L'assemblée générale, censeur des rémunérations ?
La question de la rémunération des dirigeants de grandes entreprises est de celles qui, lorsqu'elles resurgissent à la faveur de controverses occasionnelles, raniment un débat dont les crises que nous traversons ont sensiblement renforcé la coloration morale. Les gouvernants ont dû naturellement réagir, si bien que, outre les exigences spécifiquement applicables aux établissements de crédit, de lois en règlements et en recommandations, la matière fait aujourd'hui l'objet d'un balisage dense, quoique évolutif, puisqu'un nouveau texte pourrait encore parfaire le dispositif à l'automne. Deux approches ont été adoptées. Tout d'abord, la plus contraignante : limiter la liberté des instances décisionnelles quant aux conditions de versement et au montant de la rémunération accordée, que ce soit par un plafonnement comme il fut dernièrement décidé pour les entreprises publiques, ou encore par la prise en compte de critères de performance. La récente imposition à hauteur de 75 % des revenus dépassant 1 million d'euros relève de cette même logique de rationalisation et de modération. Ont également été prescrites des règles procédurales comme la consultation d'un comité des rémunérations, recommandée par le code Afep-Medef.
Une valeur consultative
Malgré tout, à l'occasion de certaines affaires récentes, d'aucuns ont considéré que ce comité et le conseil dont il est l'émanation n'avaient pas assumé leur rôle de façon satisfaisante, les rémunérations accordées étant, en dépit du respect des normes encadrant leur détermination, jugées déraisonnables. A l'aune de ces événements et de l'importance prise par ce thème délicat, il a pu être envisagé d'encadrer davantage les pouvoirs dévolus aux membres du conseil. A cette fin, il a été proposé de renforcer l'obligation d'explication, suivant le principe « comply or explain », incombant à ceux qui ne respectent pas toutes les prescriptions du code susmentionné. Une autre suggestion serait de soumettre la rémunération des mandataires sociaux à l'examen d'une instance de contrôle. Bien entendu, si une telle proposition devait prospérer, il ne saurait être question de retirer au conseil la décision ultime : nommant les dirigeants, il doit lui revenir d'arrêter leur rémunération. Toutefois, les conseils ayant pu augmenter sensiblement les rémunérations de dirigeants au regard de décisions prises par d'autres conseils, se pose aujourd'hui la question de savoir si une telle décision peut être réservée à ce seul organe. Ce rôle n'entre à l'évidence pas dans les prérogatives du juge, sauf hypothèse exceptionnelle de contrariété avérée à l'intérêt social. Ce n'est pas non plus au législateur de fixer, même indirectement, par des règles trop précises et contraignantes, les rémunérations versées par des entreprises privées.
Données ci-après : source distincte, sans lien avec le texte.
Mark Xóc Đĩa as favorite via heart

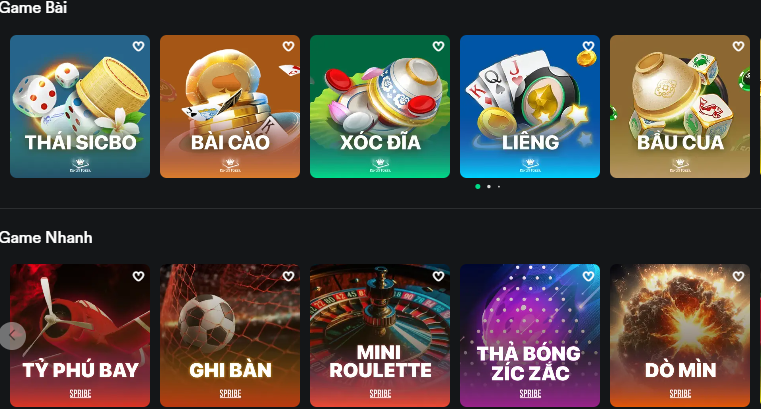[x=438, y=46]
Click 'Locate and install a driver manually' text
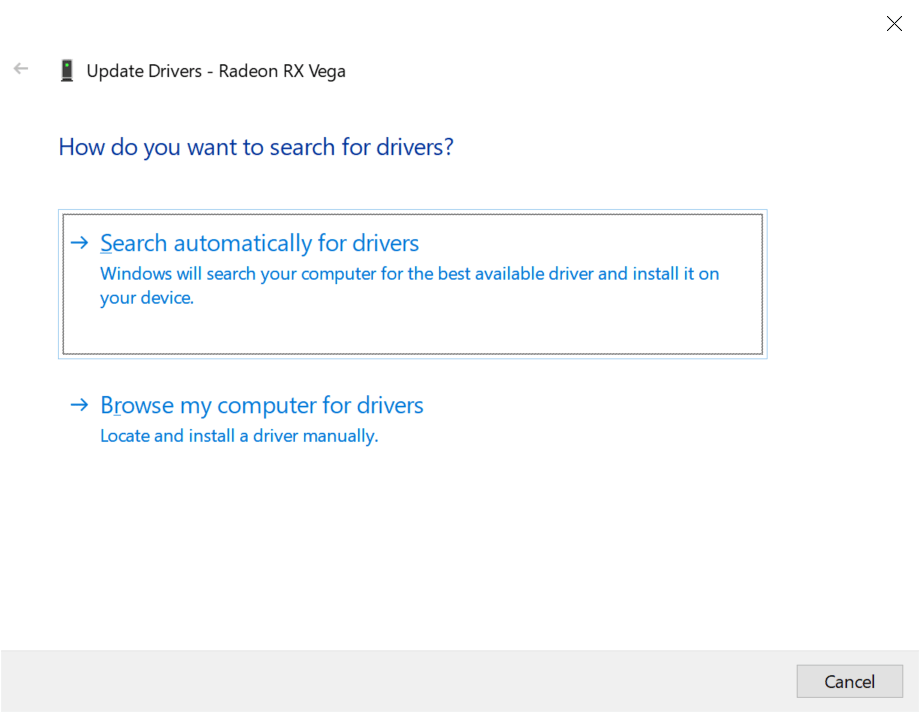The width and height of the screenshot is (920, 712). [239, 436]
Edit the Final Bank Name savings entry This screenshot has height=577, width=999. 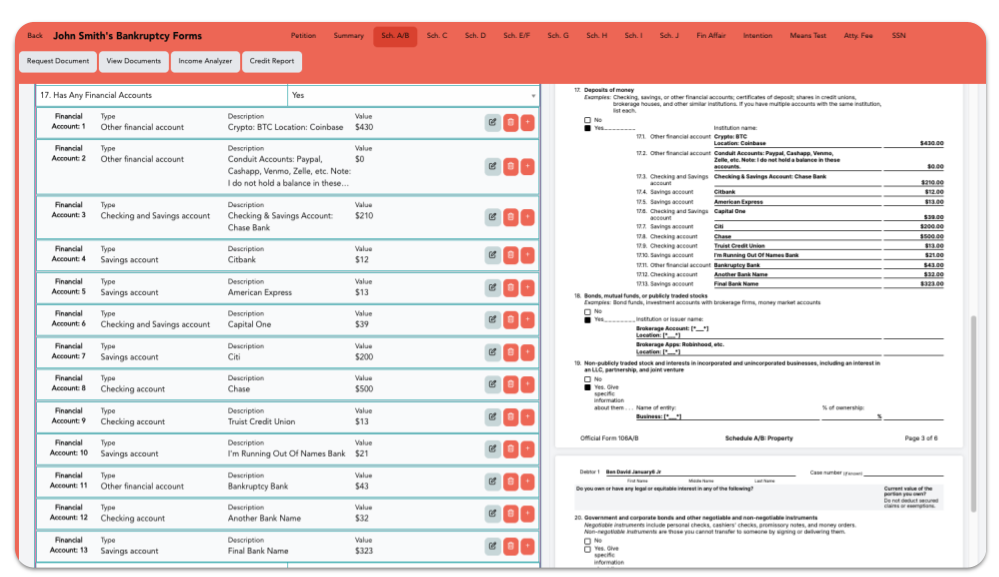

Si la France décidait de prévoir un nouveau garde-fou, s'il devait être tenu compte d'un avis supplémentaire, ce ne semble pouvoir être que de celui de l'assemblée générale, organe souverain de la société. Pareille règle existe déjà à l'étranger (Etats-Unis, Allemagne, Espagne, Belgique, Royaume-Uni). Il ressort d'ailleurs des récentes assemblées du CAC 40 une appétence particulière des actionnaires pour les questions de rémunération et une volonté d'être mieux impliqués dans ce type de décision. Certes, afin d'éviter tout empiétement sur les attributions du conseil, il ne devrait être conféré de valeur que consultative à cette appréciation. Le conseil pourra donc choisir de passer outre un avis négatif des actionnaires en assumant sa position. Gageons que, pour autant, l'opinion exprimée par l'assemblée générale devrait être en pratique d'un poids décisif dans la fixation des gratifications finalement accordées.